×
ASYA

ANALİZ

Bangladeş’te Arap Baharı mı?

Bangladeş’te muhalefet partilerinin 7 Ocak 2024'te yapılacak seçimler için iktidardaki Avami Birliği Partisi yerine geçici bir hükümet kurulması talebi, iktidar ve muhalefet arasındaki gerilimi artırmış durumda.
GÜNEY ASYA ülkelerinden biri olan Bangladeş, hafta sonu seçimlere gidiyor. Son dönemde laiklik, demokrasi, adil seçim, otoriterlik tartışmalarının yoğunlaştığı ülke, Dünya Bankası’nın 2022 verilerine göre 171 milyonluk bir nüfusa sahip. 2050 yılında nüfusun 220 milyona çıkacağı tahmin ediliyor.  Ülkede artan nüfusla birlikte 2017 yılında Myanmar’da yaşanan olaylar nedeniyle yüzbinlerce insan Bangladeş’e sığındı. 2023 yılının Kasım ayı verilerine göre, 965.000’den fazla Rohingya mültecisi Bangladeş’in Myanmar sınırında yaşıyor.  

Bangladeş, Müslüman nüfusun yoğun olduğu bir ülke. Ancak iç ve dış etkenlerden dolayı oldukça kırılgan bir özellik taşıyor. Ülke radikal grupların etkili olmaya çalıştığı bir coğrafyada yer alıyor. Bölgede Devletü’l Irak ve’ş Şam (DEAŞ) ile Jamaat-ul-Mujahideen Bangladeş (JMB) gibi terör örgütleri varlık gösteriyor. Bangladeş’te radikal gruplarla mücadele sürse de bu bir noktada yetersiz kalıyor. Ülkede ayrıca uzun zamandır siyasetten ekonomiye kadar uzanan çeşitli nedenlerin sonucu olan toplumsal olaylar yaşanıyor. 
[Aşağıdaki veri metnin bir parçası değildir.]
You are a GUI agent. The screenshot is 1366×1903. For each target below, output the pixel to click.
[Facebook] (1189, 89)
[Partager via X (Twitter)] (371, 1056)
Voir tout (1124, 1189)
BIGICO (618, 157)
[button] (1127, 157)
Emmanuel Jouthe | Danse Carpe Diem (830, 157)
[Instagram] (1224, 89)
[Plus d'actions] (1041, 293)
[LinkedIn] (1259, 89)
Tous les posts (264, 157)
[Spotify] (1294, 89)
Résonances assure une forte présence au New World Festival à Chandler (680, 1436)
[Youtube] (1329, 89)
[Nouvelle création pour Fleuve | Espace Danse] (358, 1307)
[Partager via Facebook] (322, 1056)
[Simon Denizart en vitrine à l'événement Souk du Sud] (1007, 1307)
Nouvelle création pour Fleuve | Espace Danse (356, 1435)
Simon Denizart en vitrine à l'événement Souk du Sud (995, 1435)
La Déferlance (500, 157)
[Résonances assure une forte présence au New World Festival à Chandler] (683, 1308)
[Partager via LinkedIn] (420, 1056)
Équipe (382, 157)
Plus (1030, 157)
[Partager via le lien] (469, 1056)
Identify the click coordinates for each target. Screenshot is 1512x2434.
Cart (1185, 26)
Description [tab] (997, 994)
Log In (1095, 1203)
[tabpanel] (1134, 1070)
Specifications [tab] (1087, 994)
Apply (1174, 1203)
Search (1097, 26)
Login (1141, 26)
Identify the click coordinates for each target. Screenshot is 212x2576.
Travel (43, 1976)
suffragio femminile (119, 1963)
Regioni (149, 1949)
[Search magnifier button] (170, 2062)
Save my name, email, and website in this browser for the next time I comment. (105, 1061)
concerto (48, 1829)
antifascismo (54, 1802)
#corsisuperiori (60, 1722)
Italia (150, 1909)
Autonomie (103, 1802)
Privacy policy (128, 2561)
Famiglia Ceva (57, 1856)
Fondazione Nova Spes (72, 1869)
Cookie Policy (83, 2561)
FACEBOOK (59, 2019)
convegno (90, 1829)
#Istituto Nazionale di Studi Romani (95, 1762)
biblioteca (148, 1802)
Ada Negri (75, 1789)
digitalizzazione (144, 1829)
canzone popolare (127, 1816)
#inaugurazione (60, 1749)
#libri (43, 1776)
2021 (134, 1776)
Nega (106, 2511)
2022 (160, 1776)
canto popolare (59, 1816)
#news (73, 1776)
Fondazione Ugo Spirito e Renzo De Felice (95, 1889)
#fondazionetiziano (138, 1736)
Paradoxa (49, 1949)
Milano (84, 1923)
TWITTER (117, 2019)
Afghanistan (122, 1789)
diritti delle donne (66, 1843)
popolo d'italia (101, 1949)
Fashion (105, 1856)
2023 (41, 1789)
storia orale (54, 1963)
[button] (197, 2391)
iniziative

Bangladeş’teki en önemli tartışma konularından biri, laiklik ve demokrasi. Ülke kurulduğu süreçte laik bir anlayışı benimsenmişti. Ancak zamanla daha da muhafazakâr bir çizgiye evrildi. Darbeler sürecinde ordu, halk desteğini alabilmek için daha çok dini söylemler kullandı ve bu söylemler Anayasa’ya da girdi. 2000 yılında laikliğe geri dönüş tartışmaları başlarken Hefazat-i İslam isimli sağcı-muhafazakâr bir grup ortaya çıktı. Şiddet olayları yaşanırken Dakka ile Hefazat-i İslam anlaştı ve laiklikten taviz verildi. Ayrıca ülkedeki Hindu azınlığa ve ibadet yerlerine çeşitli saldırılar gerçekleştirildiği de gelen haberler arasında.  Demokrasi ise özellikle günümüzdeki yönetimle doğrudan ilgili.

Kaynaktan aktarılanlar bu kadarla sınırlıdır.